Tijdens de referentieperiode, te weten van 30 december 2013 tot de datum van vaststelling van dit verslag, heeft de Commissie haar bevoegdheid om gedelegeerde handelingen vast te stellen, drie keer uitgeoefend:

1) Gedelegeerde Verordening (EU) 2015/1011 van de Commissie van 24 april 2015 tot aanvulling van Verordening (EG) nr. 273/2004 van het Europees Parlement en de Raad inzake drugsprecursoren en Verordening (EG) nr. 111/2005 van de Raad houdende voorschriften voor het toezicht op de handel tussen de Unie en derde landen in drugsprecursoren, en tot intrekking van Verordening (EG) nr. 1277/2005 van de Commissie

Bij deze verordening worden de voorwaarden vastgesteld voor het verlenen van vergunningen en registraties, alsmede de gevallen waarin geen vergunning of registratie is vereist, de criteria aan de hand waarvan de legale doeleinden van een transactie kunnen worden aangetoond, de informatie die vereist is om de handel te monitoren, de voorwaarden voor het vaststellen van de lijsten van landen van bestemming van de uitvoer van geregistreerde stoffen van de categorieën 2 en 3, de criteria voor vereenvoudigde procedures voor voorafgaande kennisgevingen van uitvoer en voor uitvoervergunningen en de voorschriften voor de te verstrekken informatie over de uitvoering van de monitoringmaatregelen met betrekking tot de handel in drugsprecursoren.

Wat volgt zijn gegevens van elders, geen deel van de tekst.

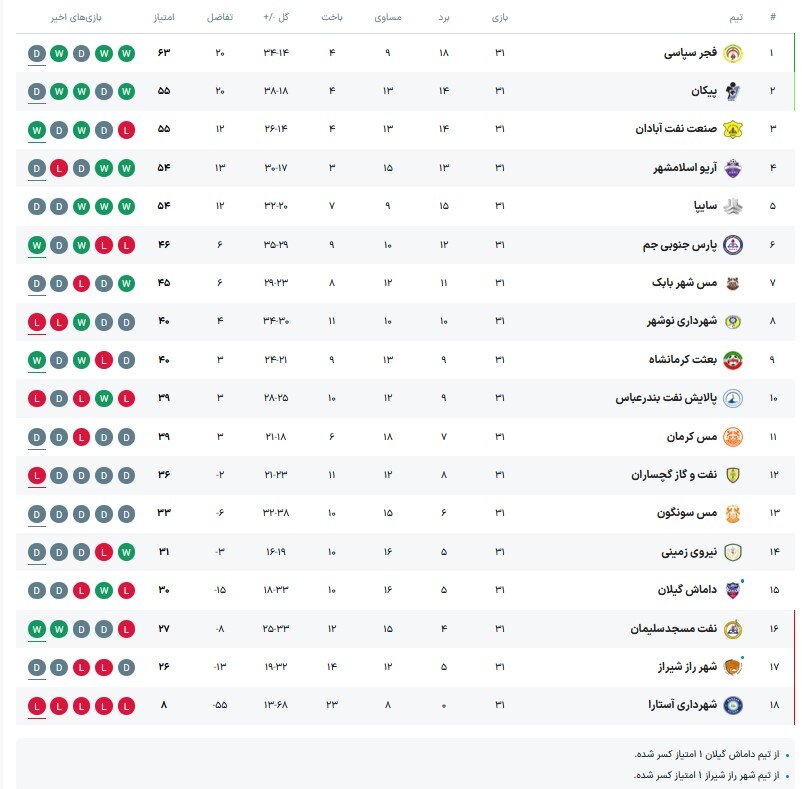Click the پیکان team crest
802x789 pixels.
coord(733,91)
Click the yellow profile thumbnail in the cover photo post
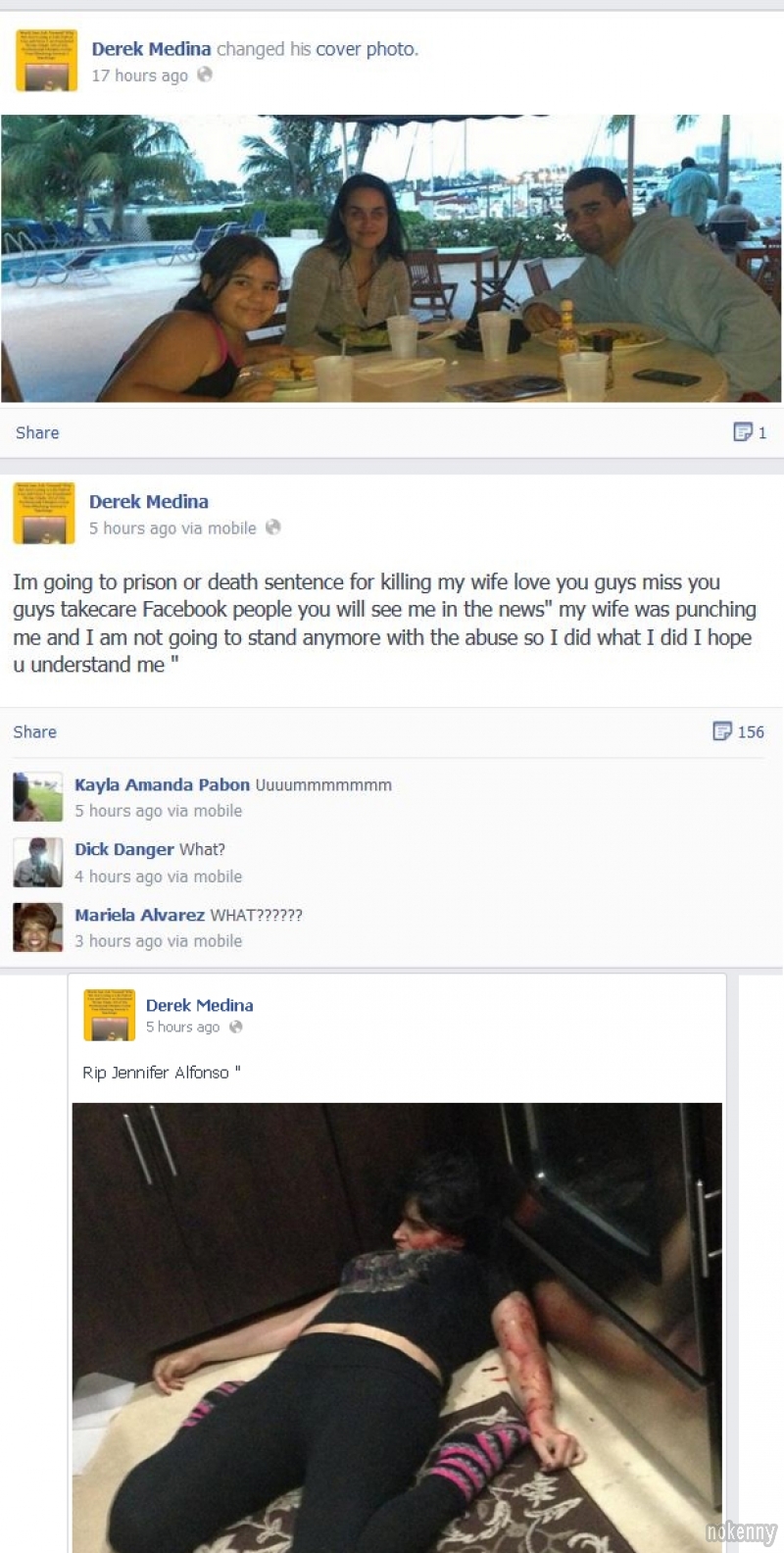Image resolution: width=784 pixels, height=1553 pixels. click(x=46, y=61)
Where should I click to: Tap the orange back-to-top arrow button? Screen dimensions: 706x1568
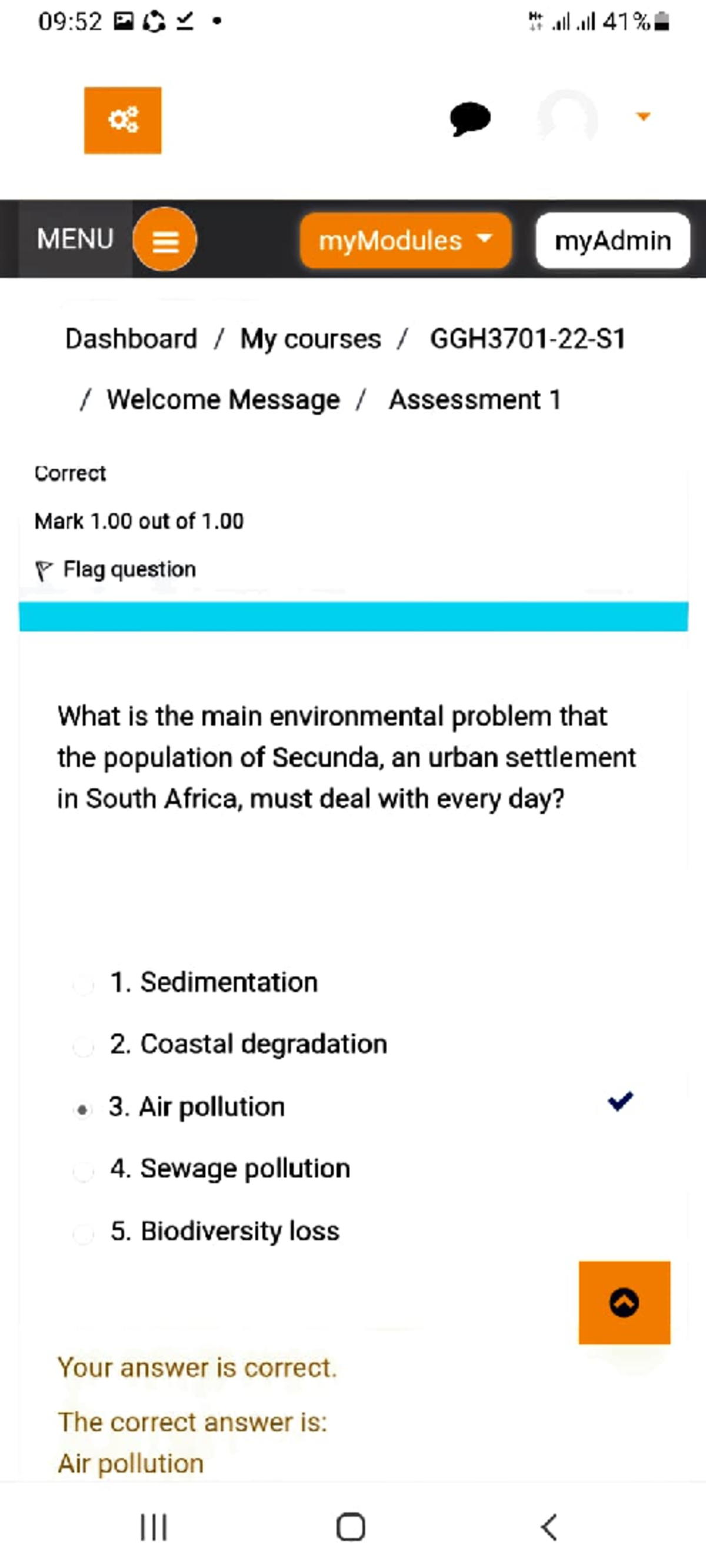tap(624, 1303)
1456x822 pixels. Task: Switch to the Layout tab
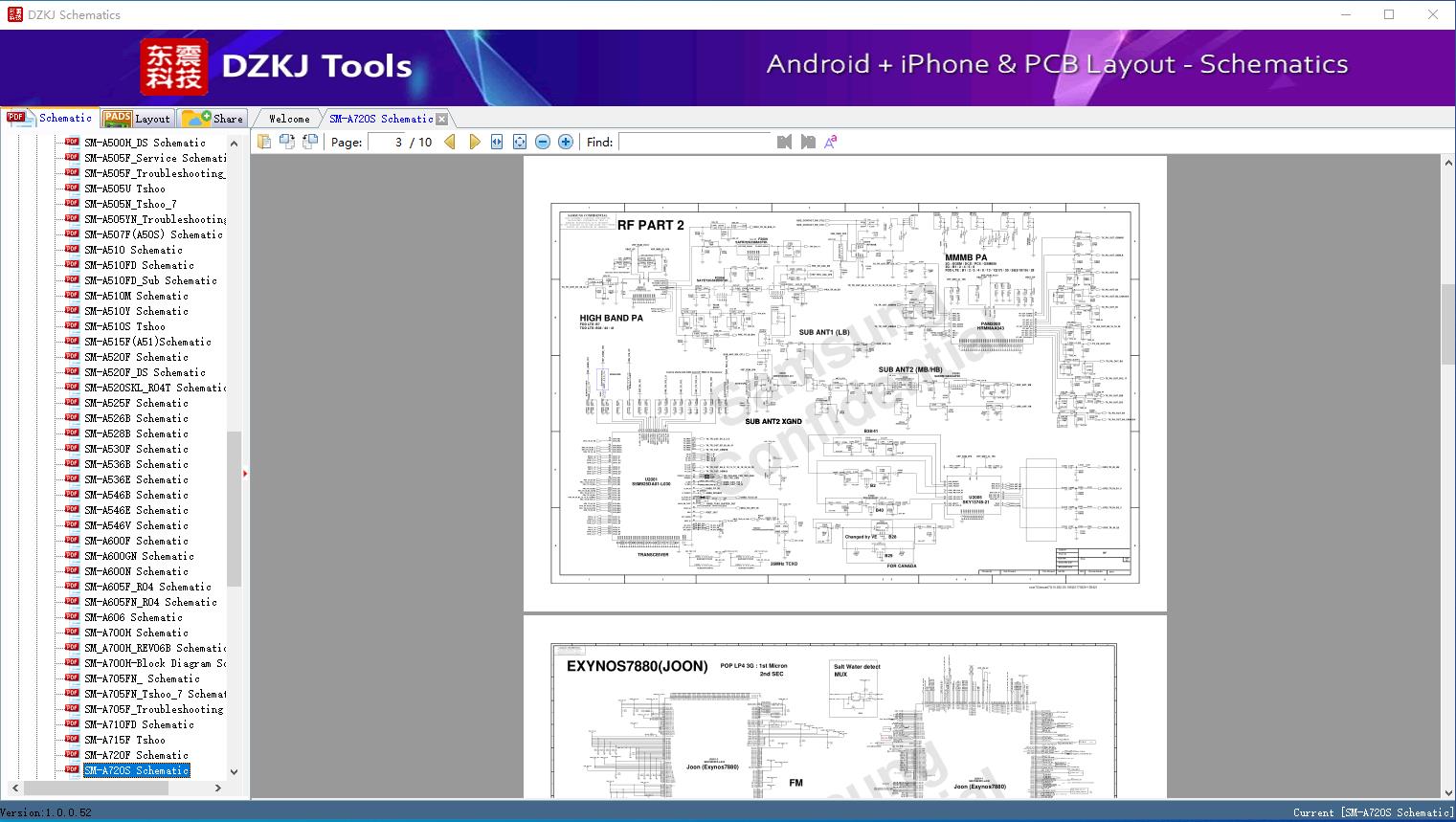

Deze bepalingen maakten eerder deel uit van Verordening (EG) nr. 1277/2005 van de Commissie, maar zijn naar aanleiding van de inwerkingtreding van het Verdrag van Lissabon overgeheveld naar een gedelegeerde verordening van de Commissie. Bij het opstellen van de gedelegeerde handeling heeft de Commissie uitgebreid overleg gepleegd met de EU-deskundigengroep inzake drugsprecursoren, in schriftelijke vorm en op de 14e, de 15e en de 16e vergadering, die respectievelijk op 5 mei 2014, op 10 november 2014 en op 22 mei 2015 hebben plaatsgevonden. De leden van de deskundigengroep waren het met de wijzigingen eens.

2) Gedelegeerde Verordening (EU) 2016/1443 van de Commissie van 29 juni 2016 tot wijziging van Verordening (EG) nr. 273/2004 van het Europees Parlement en de Raad en Verordening (EG) nr. 111/2005 van de Raad teneinde bepaalde drugsprecursoren op te nemen in de lijst van geregistreerde stoffen

Bij deze verordening zijn chloorefedrine en chloorpseudo-efedrine toegevoegd aan de lijst van geregistreerde drugsprecursoren in Verordening (EG) nr. 273/2004 en Verordening (EG) nr. 111/2005. Chloorefedrine en chloorpseudo-efedrine zijn stoffen die voor de vervaardiging van methamfetamine kunnen worden gebruikt. Een aantal lidstaten had voorgesteld om deze stoffen aan de lijst toe te voegen. Bij het opstellen van de gedelegeerde handeling heeft de Commissie uitgebreid overleg gepleegd met de deskundigengroep inzake drugsprecursoren van de EU, in schriftelijke vorm en op de 16e, de 17e en de 18e vergadering, die respectievelijk op 22 mei 2015, op 9 november 2015 en op 3 en 4 mei 2016 hebben plaatsgevonden. Ook heeft de Commissie de betrokken belanghebbenden uit de sector schriftelijk geraadpleegd. Dit voorstel kon op brede steun rekenen.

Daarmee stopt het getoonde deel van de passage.